When I first saw a commercial for Latisse I thought it was a joke. Who could have thought that having short or, to quote their promotional website, "inadequate" eyelashes was a medical condition that needed prescription medication. The name of this condition is "hypotrichosis", which according to Latisses's website is "another name for having inadequate or not enough eyelashes." Inadequate for what? I want to ask. Not enough for whom?
To make matters worse, the makers of the product have no idea how (or even if) this quasi-scientific goop works: "LATISSE® is believed to affect the growth (anagen) phase of the eyelash hair cycle in two ways: first, it increases the length of this phase; and second, it increases the number of hairs in this growth phase. The exact way it works is unknown." Notice the "Latisse is believed" part. Believed by whom? The crooks trying to sell this junk as medication? The women who are duped into thinking that having "not enough" lashes is a disease?
Since there are still honest doctors who will be unwilling to prescribe this junk to their patients, Latisse's website offers a Find-a-Doctor tool that gives you an address of a doctor who will prescribe this "medication" to you.

> **Extracted information**:
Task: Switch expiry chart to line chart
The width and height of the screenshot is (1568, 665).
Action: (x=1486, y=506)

--

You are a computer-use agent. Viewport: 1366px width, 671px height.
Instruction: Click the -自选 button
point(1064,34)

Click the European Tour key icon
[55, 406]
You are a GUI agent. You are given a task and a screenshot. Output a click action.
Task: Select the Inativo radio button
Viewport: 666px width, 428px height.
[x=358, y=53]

> **Requirement**: Please rewrite the Latisse piece, starting at "When I first" and ending at "enough for whom?", with "joke" changed to "prank".

> **Reply**:
When I first saw a commercial for Latisse I thought it was a prank. Who could have thought that having short or, to quote their promotional website, "inadequate" eyelashes was a medical condition that needed prescription medication. The name of this condition is "hypotrichosis", which according to Latisses's website is "another name for having inadequate or not enough eyelashes." Inadequate for what? I want to ask. Not enough for whom?